Seoul had proposed to hold the rare talks this week at the border truce village of Panmunjom to ease hostilities after a series of missile tests this year, but the North has remained silent so far, prompting the South Korean Ministry of National Defense to admit that it was “practically” impossible for the meeting to go ahead.
“It is an urgent task to reduce tension between the two Koreas... to achieve peace and stability of the Korean Peninsula,” ministry spokesman Moon Sang-kyun said. “We urge the North again to respond to our talks proposal.”
The military talks would mark the first official such talks since December 2015.
North Korea has also remained silent on an offer made by the South’s Red Cross to meet on Aug. 1 and discuss potential reunions for families separated by the 1950 to 1953 Korean War.
Millions of families were separated by the conflict that sealed the division of the Korean Peninsula.

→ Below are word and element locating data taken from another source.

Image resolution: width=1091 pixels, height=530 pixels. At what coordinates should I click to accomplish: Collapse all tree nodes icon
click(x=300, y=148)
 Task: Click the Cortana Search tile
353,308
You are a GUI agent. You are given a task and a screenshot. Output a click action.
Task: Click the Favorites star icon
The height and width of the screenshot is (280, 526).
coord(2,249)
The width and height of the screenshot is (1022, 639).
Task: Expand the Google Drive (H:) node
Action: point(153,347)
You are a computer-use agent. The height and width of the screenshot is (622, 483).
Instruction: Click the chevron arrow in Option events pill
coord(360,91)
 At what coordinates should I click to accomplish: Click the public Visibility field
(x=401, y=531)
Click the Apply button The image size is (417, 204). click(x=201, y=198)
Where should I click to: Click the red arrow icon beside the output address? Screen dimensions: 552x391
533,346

Many died without getting a chance to see or hear from their relatives on the other side of the border.
A senior North Korean official last month said that Pyongyang would rule out any more family reunions unless Seoul returns a group of North Koreans who defected to the South last year.

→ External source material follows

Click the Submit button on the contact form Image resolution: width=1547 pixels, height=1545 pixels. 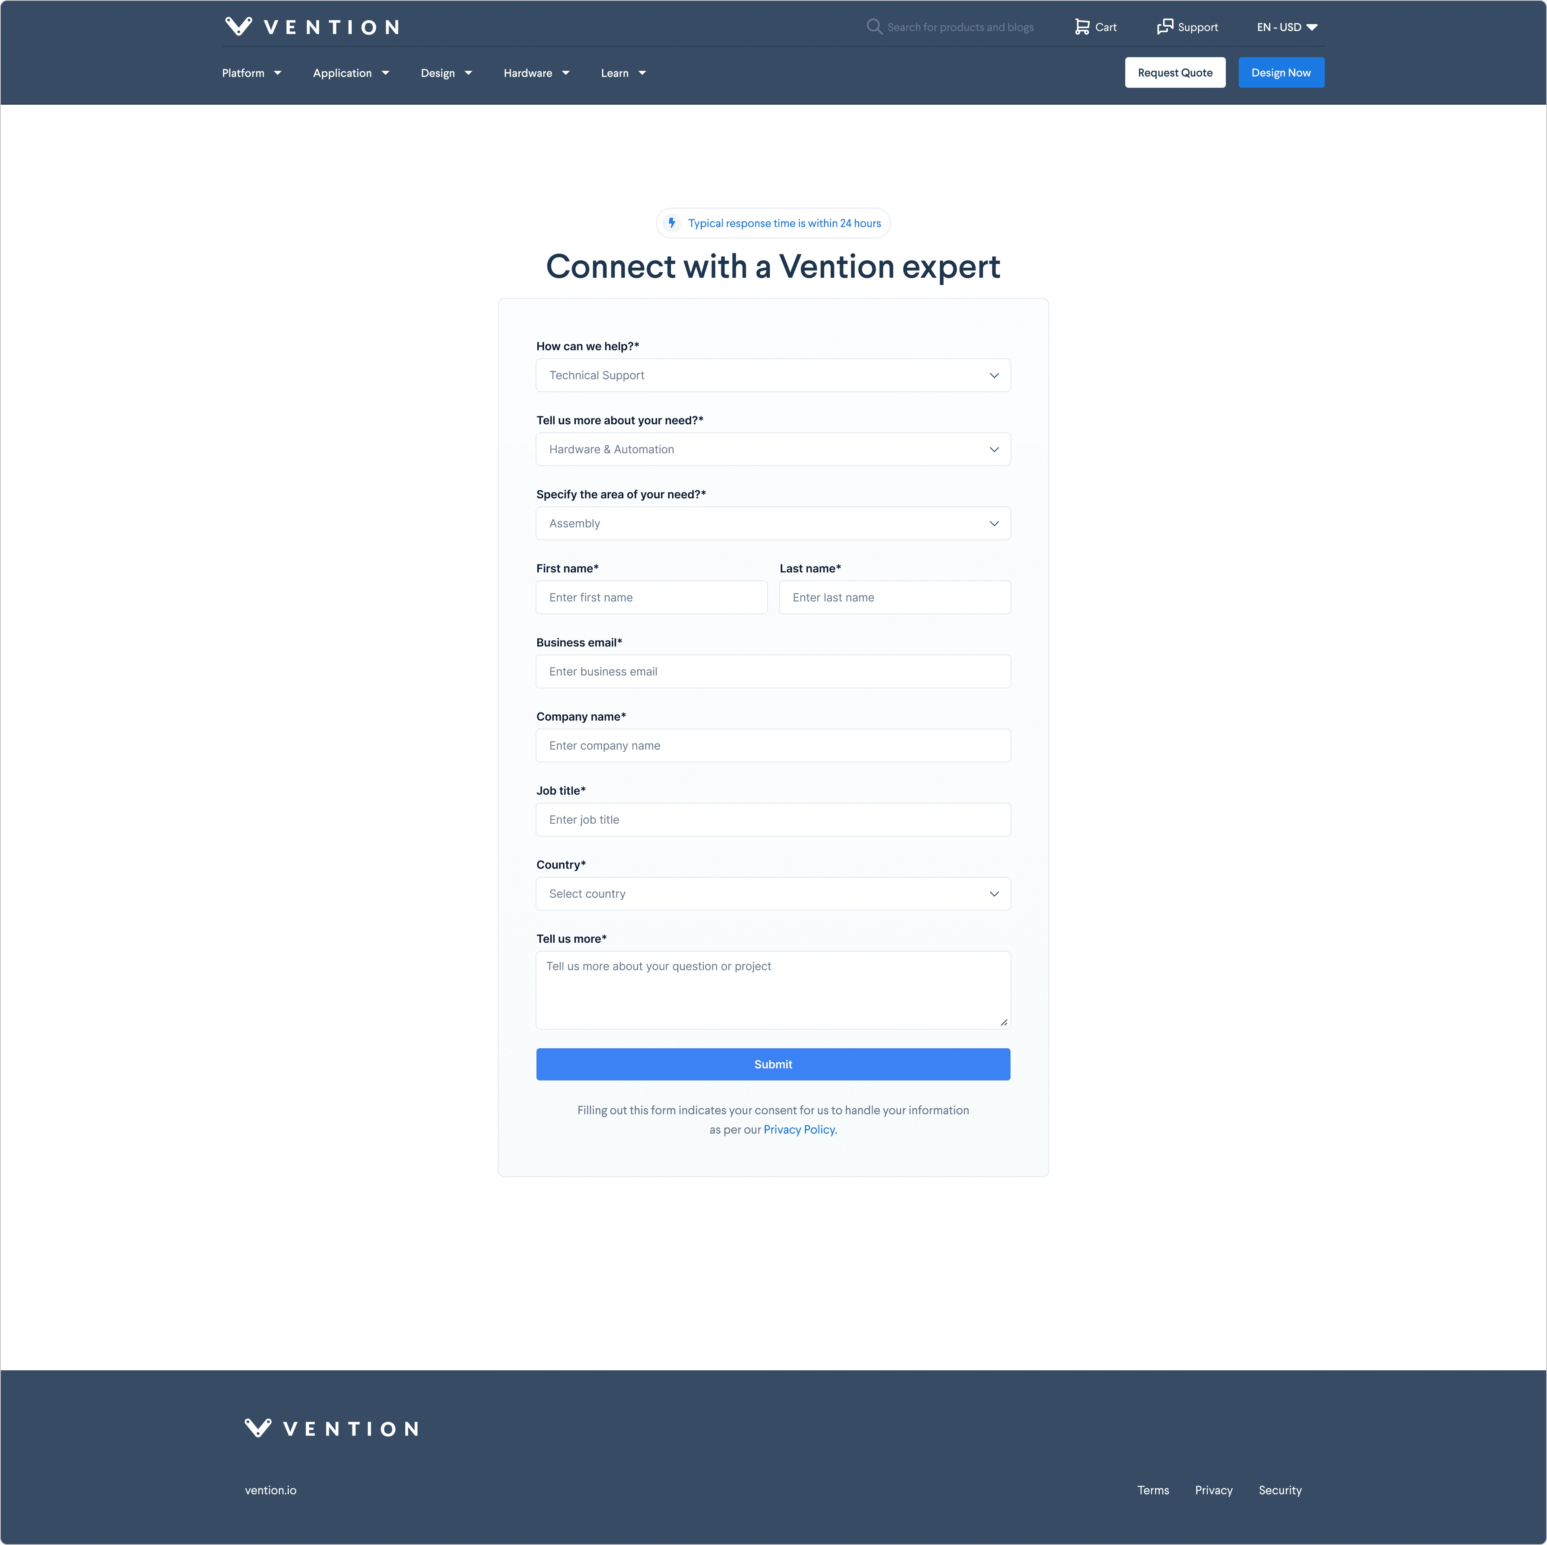click(774, 1064)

The proposals are the first steps toward rapprochement with the North since South Korea elected President Moon Jae-in in May.
Moon has advocated dialogue with the nuclear-armed North to bring it to the negotiating table and vowed to play a big role in efforts to tame the unpredictable regime.

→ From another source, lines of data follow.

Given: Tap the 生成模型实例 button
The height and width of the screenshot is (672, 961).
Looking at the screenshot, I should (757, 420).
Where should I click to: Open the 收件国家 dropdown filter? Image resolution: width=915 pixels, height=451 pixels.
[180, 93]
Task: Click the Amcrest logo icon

His conservative predecessor, former South Korean president Park Geun-hye, had refused to engage in substantive dialogue with Pyongyang unless it made a firm commitment to denuclearization, but Pyongyang has staged a series of missile launches in violation of UN resolutions — including its first intercontinental ballistic missile test on July 4 that triggered global alarm and a push by US President Donald Trump to impose harsher UN sanctions.
The US has detected signs of potential preparations for another intercontinental ballistic missile test in North Korea, CNN reported on Thursday, citing US officials, but Korean Institute for National Unification analyst Cho Han-bum said there were still chances that Pyongyang might respond.
“The North often takes a considerable amount of time before responding to Seoul’s dialogue offers, to offer their own counterproposals,” Cho said.
Pyongyang could demand that an upcoming military exercise by the US and South Korea be suspended or that the level of talks be raised to a higher, ministerial level, he added.
“The government proposed the military and Red Cross meeting because it considered peace in the Korean Peninsula and humanitarian issues as urgent,” South Korean Ministry of Unification spokeswoman Eugene Lee said. “We need to remain calm and take one step forward at a time, without fretting too much about how the North reacts each time.”